------ Input records

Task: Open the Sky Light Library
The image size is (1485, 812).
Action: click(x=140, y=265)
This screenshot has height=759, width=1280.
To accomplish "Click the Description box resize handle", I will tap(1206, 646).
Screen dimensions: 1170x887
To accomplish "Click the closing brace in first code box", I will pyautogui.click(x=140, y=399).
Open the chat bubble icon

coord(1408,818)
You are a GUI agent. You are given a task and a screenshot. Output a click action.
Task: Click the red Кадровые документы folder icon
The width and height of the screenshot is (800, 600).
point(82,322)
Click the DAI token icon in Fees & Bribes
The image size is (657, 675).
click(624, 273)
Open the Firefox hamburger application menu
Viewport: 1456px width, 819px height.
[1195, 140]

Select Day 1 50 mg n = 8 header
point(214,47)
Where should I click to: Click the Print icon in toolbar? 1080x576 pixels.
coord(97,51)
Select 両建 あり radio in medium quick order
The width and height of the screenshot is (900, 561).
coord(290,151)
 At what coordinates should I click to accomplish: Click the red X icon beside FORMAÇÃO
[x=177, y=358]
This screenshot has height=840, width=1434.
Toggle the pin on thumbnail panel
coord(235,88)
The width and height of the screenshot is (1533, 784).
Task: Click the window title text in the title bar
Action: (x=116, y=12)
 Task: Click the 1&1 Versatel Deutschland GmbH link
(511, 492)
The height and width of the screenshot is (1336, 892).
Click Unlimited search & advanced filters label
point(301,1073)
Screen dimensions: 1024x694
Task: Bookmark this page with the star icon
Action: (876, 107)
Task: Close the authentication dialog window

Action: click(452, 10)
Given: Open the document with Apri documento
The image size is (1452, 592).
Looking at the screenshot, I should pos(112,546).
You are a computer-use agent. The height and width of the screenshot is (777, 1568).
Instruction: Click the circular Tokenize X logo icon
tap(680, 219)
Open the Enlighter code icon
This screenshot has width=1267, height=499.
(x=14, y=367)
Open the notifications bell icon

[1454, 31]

------------

§ **Task prompt**:
Recast every line of the rows above as a JSON list of strings, one string per line, leaving out blank lines.

§ **Solution to the problem**:
[
  "Task: Open the Sky Light Library",
  "The image size is (1485, 812).",
  "Action: click(x=140, y=265)",
  "This screenshot has height=759, width=1280.",
  "To accomplish \"Click the Description box resize handle\", I will tap(1206, 646).",
  "Screen dimensions: 1170x887",
  "To accomplish \"Click the closing brace in first code box\", I will pyautogui.click(x=140, y=399).",
  "Open the chat bubble icon",
  "coord(1408,818)",
  "You are a GUI agent. You are given a task and a screenshot. Output a click action.",
  "Task: Click the red Кадровые документы folder icon",
  "The width and height of the screenshot is (800, 600).",
  "point(82,322)",
  "Click the DAI token icon in Fees & Bribes",
  "The image size is (657, 675).",
  "click(624, 273)",
  "Open the Firefox hamburger application menu",
  "Viewport: 1456px width, 819px height.",
  "[1195, 140]",
  "Select Day 1 50 mg n = 8 header",
  "point(214,47)",
  "Where should I click to: Click the Print icon in toolbar? 1080x576 pixels.",
  "coord(97,51)",
  "Select 両建 あり radio in medium quick order",
  "The width and height of the screenshot is (900, 561).",
  "coord(290,151)",
  " At what coordinates should I click to accomplish: Click the red X icon beside FORMAÇÃO",
  "[x=177, y=358]",
  "This screenshot has height=840, width=1434.",
  "Toggle the pin on thumbnail panel",
  "coord(235,88)",
  "The width and height of the screenshot is (1533, 784).",
  "Task: Click the window title text in the title bar",
  "Action: (x=116, y=12)",
  " Task: Click the 1&1 Versatel Deutschland GmbH link",
  "(511, 492)",
  "The height and width of the screenshot is (1336, 892).",
  "Click Unlimited search & advanced filters label",
  "point(301,1073)",
  "Screen dimensions: 1024x694",
  "Task: Bookmark this page with the star icon",
  "Action: (876, 107)",
  "Task: Close the authentication dialog window",
  "Action: click(452, 10)",
  "Given: Open the document with Apri documento",
  "The image size is (1452, 592).",
  "Looking at the screenshot, I should pos(112,546).",
  "You are a computer-use agent. The height and width of the screenshot is (777, 1568).",
  "Instruction: Click the circular Tokenize X logo icon",
  "tap(680, 219)",
  "Open the Enlighter code icon",
  "This screenshot has width=1267, height=499.",
  "(x=14, y=367)",
  "Open the notifications bell icon",
  "[1454, 31]"
]